That line, casual, weary, told me more than the rest of the text.
Outside, the tower had the blunt honesty of public housing architecture – not trying to charm you, not trying to seduce you, just existing, upright, and unapologetic. A big slab of concrete and windows, rising out of the suburb like a verdict. The kind of building people point at as they drive past and say things they’d never say about the people inside any other kind of home.
There was graffiti on the lower walls. Not the artistic kind you photograph, the quick kind that says someone was here and someone is bored and someone is angry. A security camera angled down at the entrance, either a promise of safety or a reminder of suspicion, depending on what you bring into the scene. A small patch of grass that looked like it had stopped trying.

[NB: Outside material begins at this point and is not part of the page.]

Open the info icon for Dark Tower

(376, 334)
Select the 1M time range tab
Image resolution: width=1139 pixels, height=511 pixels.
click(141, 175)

I walked in through doors that didn’t so much welcome you as allow you. The foyer smelled like disinfectant, damp carpet, and the faint sweetness of someone’s cooking drifting down a corridor. The air carried overlapping traces of domestic life – laundry powder, cheap deodorant, fried onions, cigarette smoke that had settled into the building’s bones years ago and decided to stay.
I buzzed 14B. A crackle. A pause. Then my friend’s voice, distorted through the intercom, as if arriving from underwater.
“Yeah?”
“It’s me.”
A click. The door unlocked with a sound that always feels slightly moral in public institutions – permission granted.
Inside, I found the lift.
The lift had a scarred metal door and a small sign taped above the buttons – PLEASE DO NOT URINATE IN LIFT. It was written in block letters, the kind you might use for children. I stared at it longer than I should have, not on account of it being funny, but because it condensed a whole social story into one sentence. It said – the building has been neglected long enough for dignity to become optional. It said – someone has done this, and someone has had to clean it. It said – the things we treat as unthinkable in polite places become thinkable when people are pressed hard enough.
I pressed “14.” The button lit up weakly.
The doors closed and the lift began to climb with a sluggish determination, like an old man forcing himself up stairs. It rattled. It paused between floors for a fraction too long, then continued. I watched my own reflection in the scratched metal interior and saw, faintly, the expression on my face – alert, slightly tense, trying not to look like a tourist.
That’s when I noticed the other details. The mirror that had been partially cracked and then stuck back together with tape. The grime in the corners. The graffiti carved into the panel, names, dates, a heart pierced by an arrow, the crude mathematics of bored teenagers.
Halfway up, the lift stopped and the doors opened.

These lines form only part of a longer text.